Wednesday 8 May 2024 | Written by Supplied | Published in Art, Entertainment, Features
Originally delivered in 2013, Film Raro2 is back from June to August 2024, thanks to the funding from the European Union via the ACP-EU Enhancing Capacity for the Sustainability of Cultural and Creative Industries in the Pacific Project (CCIP). The project provides support to artists and cultural producers from across the Pacific region.
Pasifika storyteller and cultural sustainability entrepreneur Stan Wolfgramm is the executive producer of Film Raro2.
Wolfgramm is holding a special session tomorrow, Thursday, May 9, at Te Ara Museum in Muri from 5pm to 6pm to explain “what the heck is Film Raro and why is it back”.
In a statement, Wolfgramm said, “today the Pacific is dealing with a second coming of colonisation through high-speed internet. The digital world allows everyone and anyone to invent narratives on all things Pacific. It erodes for us what is authentic”.

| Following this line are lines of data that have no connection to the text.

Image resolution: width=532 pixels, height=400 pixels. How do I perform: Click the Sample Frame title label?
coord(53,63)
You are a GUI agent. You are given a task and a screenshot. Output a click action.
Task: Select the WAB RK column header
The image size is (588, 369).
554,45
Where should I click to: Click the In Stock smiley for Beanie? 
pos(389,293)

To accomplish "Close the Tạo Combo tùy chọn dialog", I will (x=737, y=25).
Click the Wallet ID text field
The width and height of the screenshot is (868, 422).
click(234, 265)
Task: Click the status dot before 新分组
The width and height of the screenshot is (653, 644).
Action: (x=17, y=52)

Film Raro2 is an initiative to capacity build and empower Pacific storytellers to tell their own digital stories and at the same time be the global conduit to share what Pacific stories are, with international filmmakers.

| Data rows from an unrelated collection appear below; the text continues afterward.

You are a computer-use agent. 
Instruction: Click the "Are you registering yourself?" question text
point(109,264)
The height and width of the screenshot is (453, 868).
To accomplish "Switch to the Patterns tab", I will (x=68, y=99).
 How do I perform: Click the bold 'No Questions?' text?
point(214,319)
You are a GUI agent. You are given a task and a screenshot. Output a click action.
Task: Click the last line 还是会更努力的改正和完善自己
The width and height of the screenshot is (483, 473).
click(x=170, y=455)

“The deeper the loss the more it hurts and the more it hurts the more people will stand for something better. We don’t want to stop the world from moving forward but we do want to take control of our story’s narrative, to tell our own story,” explained Wolfgramm.
According to a statement, Film Raro2 has launched its online call for entries to engage filmmakers and audiences around the globe. It is now taking entries to its “Pacific Paradise Film Challenge” to bring, all expenses paid, up to six film crews from around the world to Rarotonga to share knowledge and expertise in the process of making short films produced by locals.

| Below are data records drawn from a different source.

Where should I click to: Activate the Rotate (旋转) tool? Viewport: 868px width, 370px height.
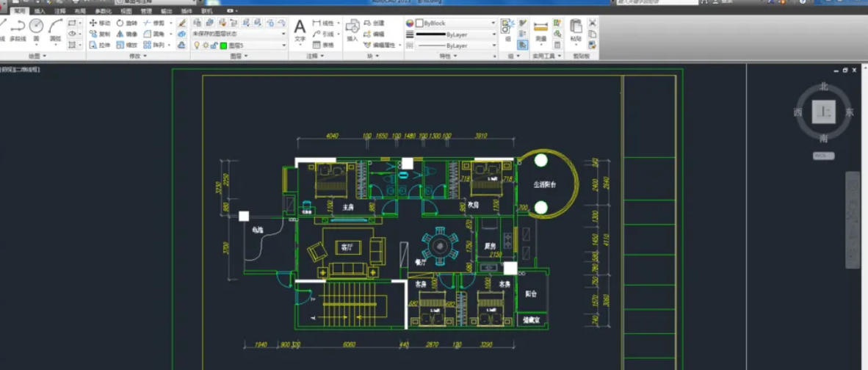pos(126,23)
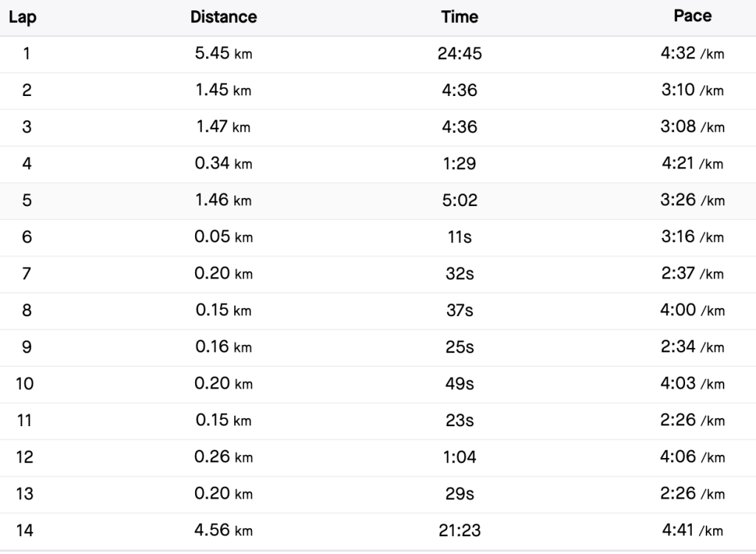This screenshot has height=554, width=756.
Task: Click the 2:34 /km pace in lap 9
Action: pyautogui.click(x=692, y=347)
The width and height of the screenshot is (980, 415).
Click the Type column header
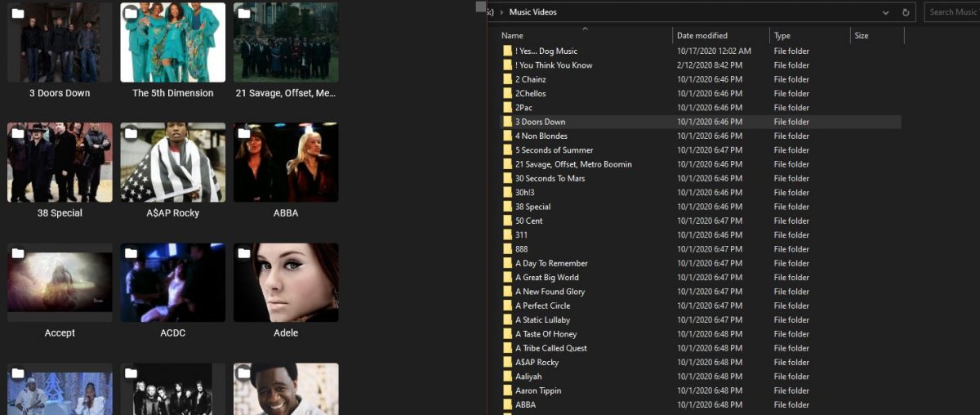782,36
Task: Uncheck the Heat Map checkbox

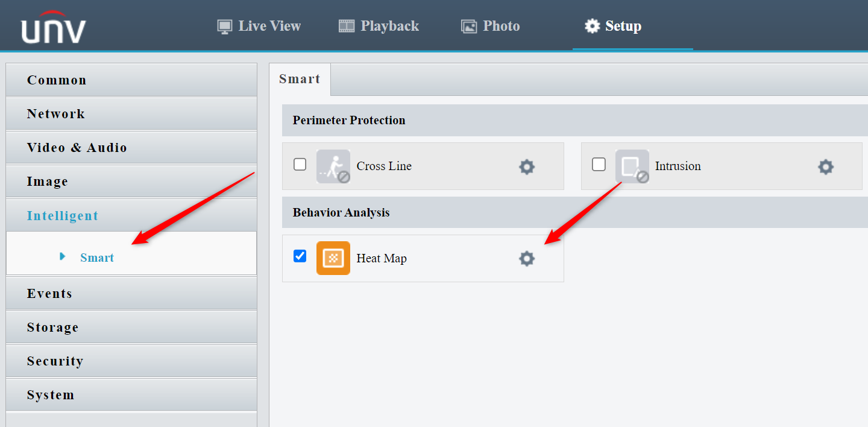Action: click(300, 256)
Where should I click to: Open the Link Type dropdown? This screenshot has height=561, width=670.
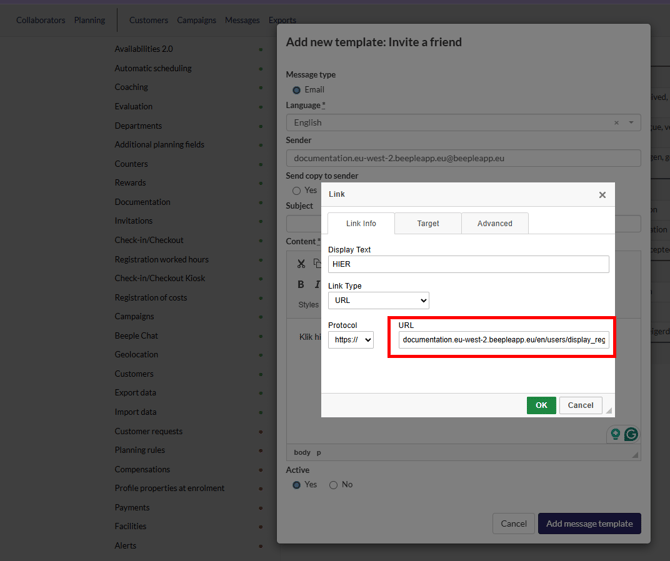tap(378, 300)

“Anyone can enter. What producers are looking for are good stories,” the statement said.
“Despite pockets of disruption worldwide, the Pacific is still a major media headliner with climate change and geopolitics. But often hidden beneath the jostling powers speaking for the Pacific region, are the real voices of Pacific people whose ancestors first populated the world’s largest ocean.
“At stake for them is more than superpower issues and climate disasters, at stake for them is the essence of who they are as they face the loss of their identity, their languages, their history, and their culture.
“For some citizens of the world, a blank page is acceptable but not for Pacific communities whose culture connects them to ancestral lines, lands, seas, and a perspective of living in the past, present, and future.”